Lincoln Lutheran, 113 LA 72, 77 (Kessler, 7/99)
The County did not afford the Grievant the right to be heard. Naczas prepared the Grievant's disciplinary letter on September 26. The Grievant did not work on the 26th. When the Grievant arrived at work on the 27th, Naczas presented the disciplinary letter to him. Naczas acknowledged that he did not ask the Grievant what had occurred. Not only was the Grievant denied the opportunity to be heard, of greater import in this case is the lack of a fair and impartial investigation.
The Grievant's supervisor, Naczas, discovered that the fire alarm had been disabled for almost 24 hours on September 25 from Walt Good. Good learned that the fire alarm had not
been reset after it went off the day prior when he stopped at the Law Enforcement Center at the start of his shift on September 26. Good's knowledge of what transpired on September 25 was gossip and the County relied on that hearsay, and only that hearsay, to conclude that the Grievant had engaged in misconduct.
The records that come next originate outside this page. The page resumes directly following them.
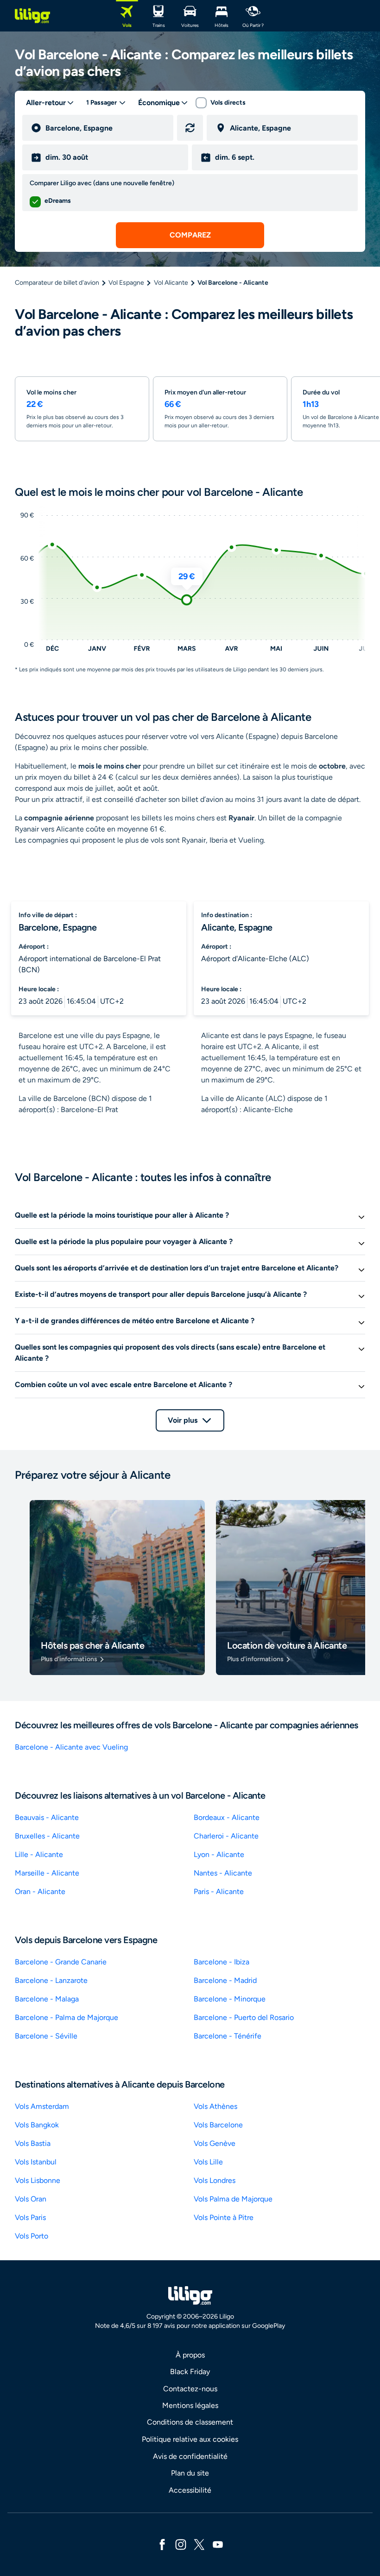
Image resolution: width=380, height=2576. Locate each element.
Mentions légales (190, 2405)
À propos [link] (190, 2355)
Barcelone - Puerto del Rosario (244, 2017)
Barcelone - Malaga (47, 1999)
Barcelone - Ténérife (227, 2036)
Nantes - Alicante (223, 1873)
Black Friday (190, 2371)
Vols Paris (30, 2217)
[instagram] (180, 2543)
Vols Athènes (215, 2106)
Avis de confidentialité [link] (190, 2456)
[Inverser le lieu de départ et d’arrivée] (190, 128)
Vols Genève (214, 2143)
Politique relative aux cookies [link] (190, 2439)
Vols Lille (208, 2161)
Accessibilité (190, 2490)
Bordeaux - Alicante (227, 1817)
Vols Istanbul (36, 2161)
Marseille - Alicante (47, 1873)
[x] (199, 2543)
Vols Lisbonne (37, 2180)
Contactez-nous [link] (190, 2388)
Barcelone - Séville (46, 2036)
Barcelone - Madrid (225, 1980)
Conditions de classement (190, 2422)
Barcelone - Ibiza (221, 1961)
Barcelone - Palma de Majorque (66, 2017)
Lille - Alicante (39, 1854)
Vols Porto (31, 2236)
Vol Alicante (171, 283)
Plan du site (190, 2473)
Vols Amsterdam (42, 2106)
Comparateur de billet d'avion (57, 283)
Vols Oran (30, 2199)
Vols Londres (214, 2180)
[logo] (32, 15)
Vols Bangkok (37, 2124)
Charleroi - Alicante (226, 1836)
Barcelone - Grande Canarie (61, 1961)
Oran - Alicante (40, 1891)
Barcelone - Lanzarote (51, 1980)
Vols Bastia (33, 2143)
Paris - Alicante (219, 1891)
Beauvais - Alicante (47, 1817)
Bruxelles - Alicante (47, 1836)
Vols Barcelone (218, 2124)
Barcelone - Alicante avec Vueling (71, 1747)
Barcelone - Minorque (230, 1999)
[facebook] (162, 2543)
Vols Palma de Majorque (233, 2199)
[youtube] (218, 2543)
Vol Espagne (126, 283)
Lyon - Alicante (219, 1854)
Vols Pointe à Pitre (223, 2217)
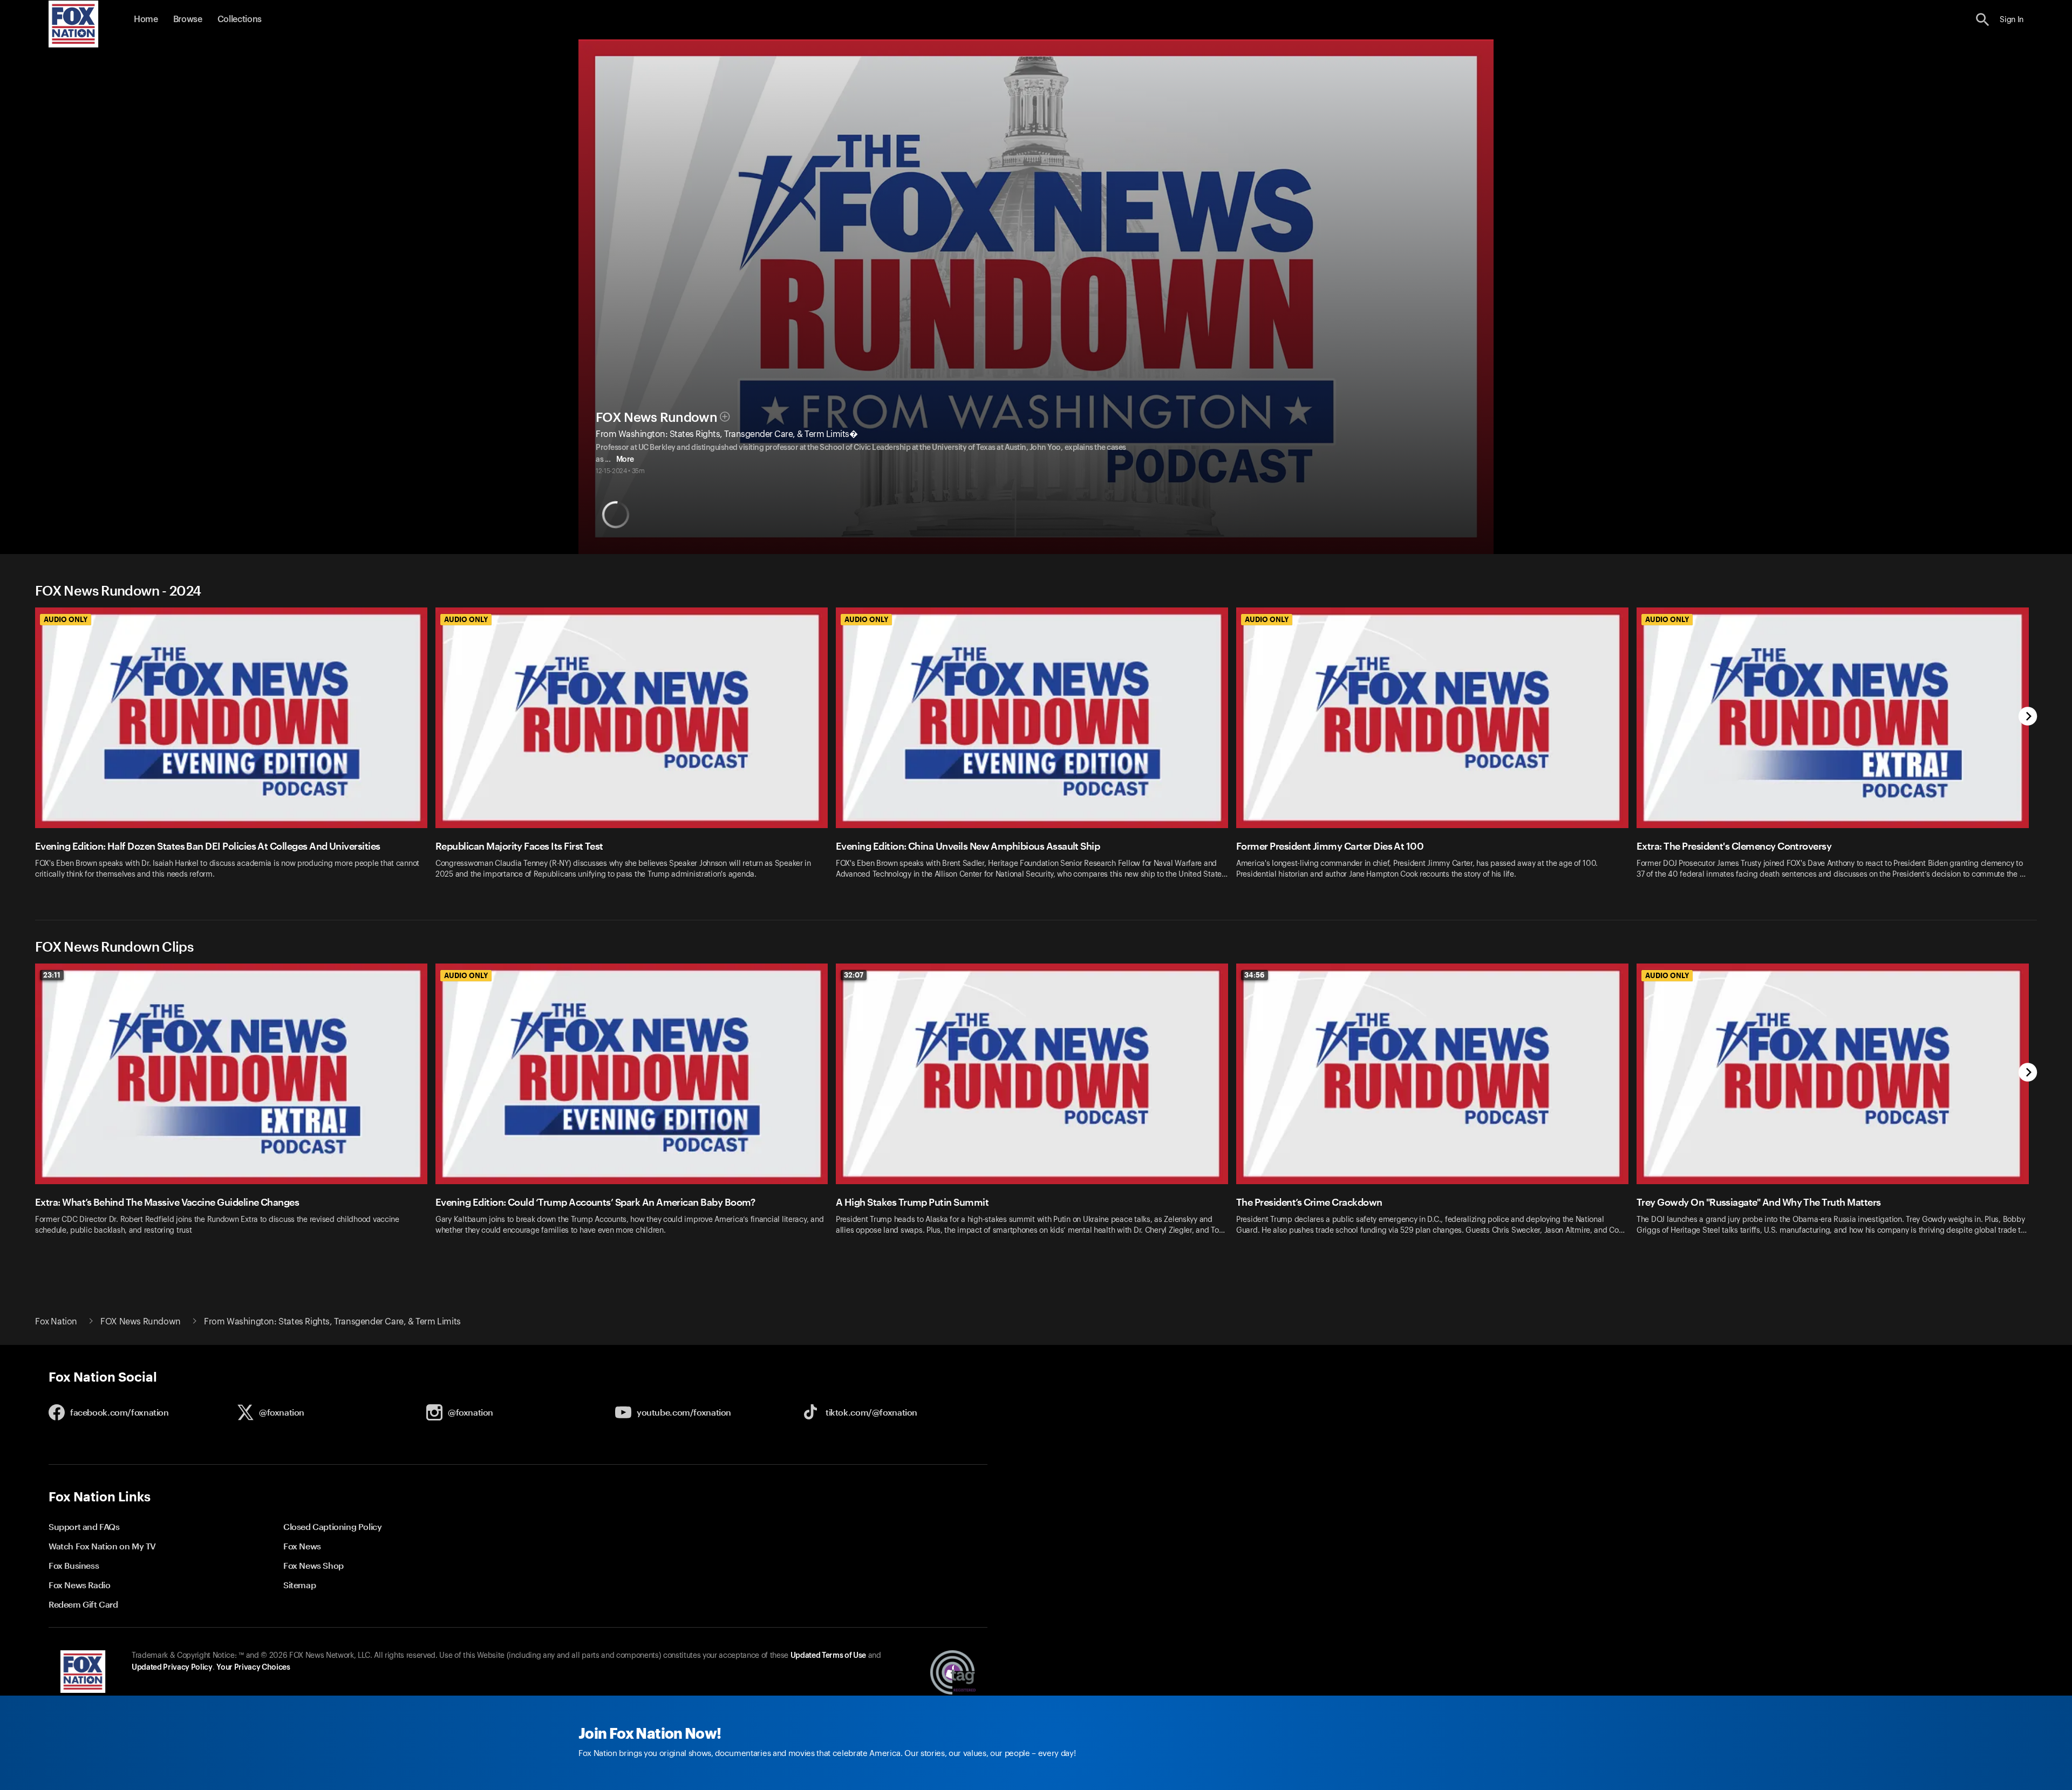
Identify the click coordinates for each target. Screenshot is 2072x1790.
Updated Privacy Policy (172, 1667)
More (625, 459)
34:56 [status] (1254, 975)
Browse (187, 19)
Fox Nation (56, 1321)
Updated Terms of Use (828, 1655)
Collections (239, 19)
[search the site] (1983, 20)
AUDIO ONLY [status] (65, 619)
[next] (2028, 717)
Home (146, 19)
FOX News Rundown (656, 417)
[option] (235, 750)
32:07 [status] (853, 975)
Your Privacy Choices (253, 1667)
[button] (1983, 20)
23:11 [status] (51, 975)
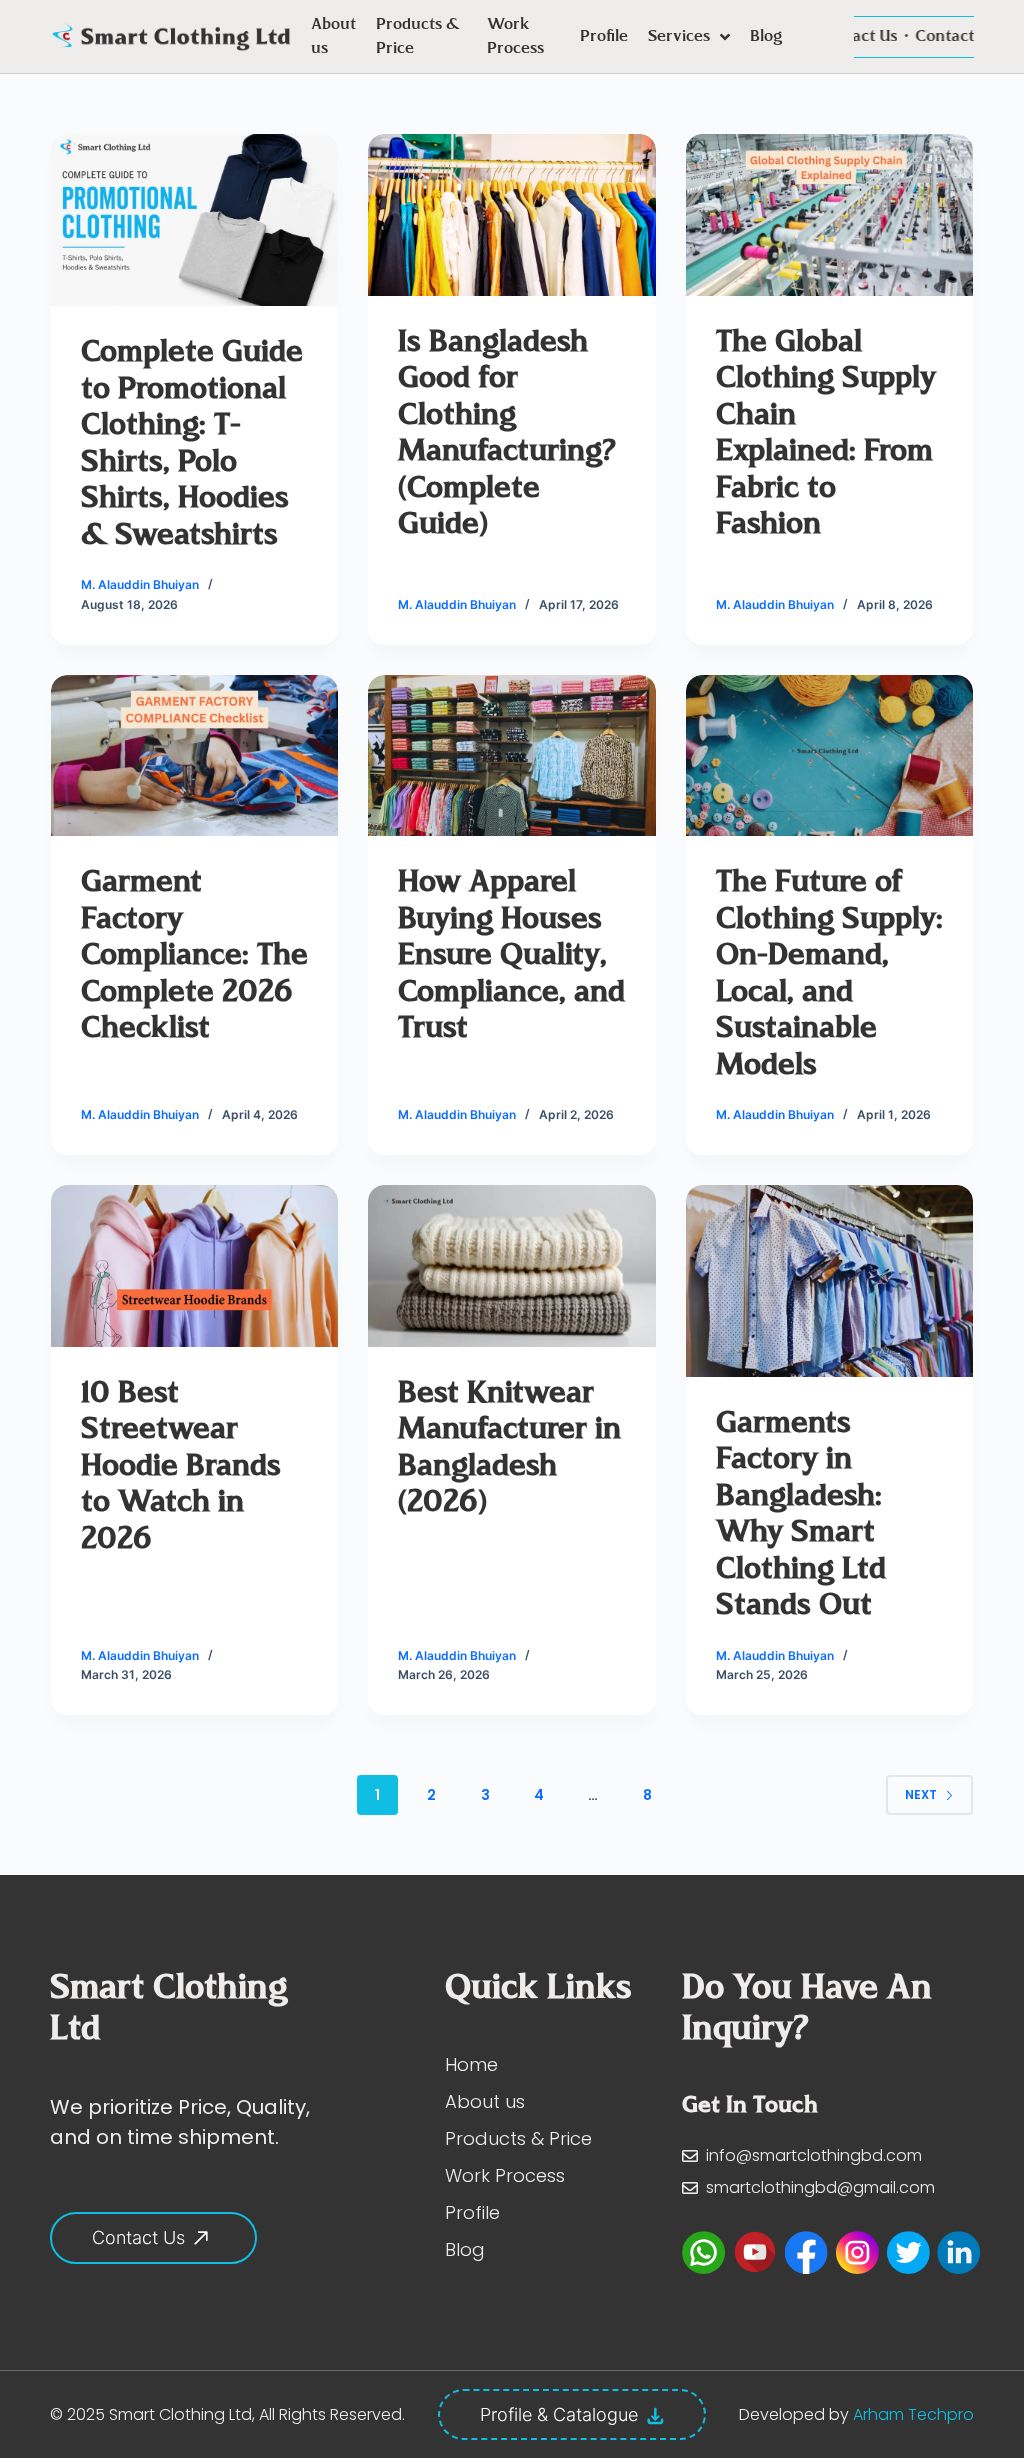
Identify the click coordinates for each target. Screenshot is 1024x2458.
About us (333, 37)
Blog (766, 37)
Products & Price (418, 37)
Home (471, 2064)
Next (921, 1794)
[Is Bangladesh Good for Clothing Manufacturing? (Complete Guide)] (511, 215)
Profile (604, 37)
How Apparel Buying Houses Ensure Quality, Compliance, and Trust (511, 956)
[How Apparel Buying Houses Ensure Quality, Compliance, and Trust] (511, 756)
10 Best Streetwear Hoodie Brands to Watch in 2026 (181, 1467)
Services (679, 37)
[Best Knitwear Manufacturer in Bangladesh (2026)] (511, 1266)
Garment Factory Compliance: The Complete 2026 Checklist (194, 956)
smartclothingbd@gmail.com (820, 2187)
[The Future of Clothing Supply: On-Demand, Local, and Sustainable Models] (829, 756)
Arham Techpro (913, 2414)
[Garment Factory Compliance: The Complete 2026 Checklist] (194, 756)
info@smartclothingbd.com (814, 2155)
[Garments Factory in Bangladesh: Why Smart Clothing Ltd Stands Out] (829, 1280)
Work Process (515, 37)
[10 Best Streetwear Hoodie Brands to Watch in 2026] (194, 1266)
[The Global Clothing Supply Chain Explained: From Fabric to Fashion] (829, 215)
At no time prior to the imposition of discipline did any County management official attempt to ascertain the facts and circumstances surrounding the disabled fire alarm system in the Law Enforcement Center on September 25 nor did management offer the Grievant the opportunity to deny, explain or justify his actions.(5) These flaws resulted in the County taking action based on an incomplete set of facts which is unacceptable.
The County's failure to afford the Grievant industrial due process is a serious lapse with far reaching implications. There is no question that the Grievant disregarded his duties and obligations placing employees, inmates and visitors in danger. Yet, given the County's egregious violations of the basic tenets of fairness and just cause, I am compelled to sustain the grievance.
1. No, the County did not meet the just cause standard when it suspended the Grievant for three days.
2. The appropriate remedy is to remove any and all reference to the three day suspension from the Grievant's personnel file and make the Grievant whole.
Signed this 16th day of August, 2012 in Rhinelander, Wisconsin.
Lauri A. Millot, Arbitrator
1 There is no contract clause or County policy or practice which must be followed when calling in a maintenance staff person outside of regular work hours. Dispatcher Nitek testified that she telephoned the Grievant because he lived the closest.
2 The County argues that there is no evidence to suggest that Nitek's statement was received after the discipline was imposed. I disagree. Had the County had Nitek's statement, it would have used that document to prepare the discipline.
3 The Grievant was not the only County employee that knew on September 25 that the fire alarm may not have been properly reset. Nitek and Stolp knew that the audible alarm had been silenced and Nitek agreed to "check it [the fire alarm] in a little bit," but did not do so.
4 The language of the Grievant's discipline letter and Nitek's statement both use the same "should reset itself" language. I attribute the similarity to coincidence rather than concluding that the County possessed Nitek's statement when the disciplinary letter was prepared since the County would not have included the "ignore" charge in the disciplinary letter when it wasn't in Nitek's statement.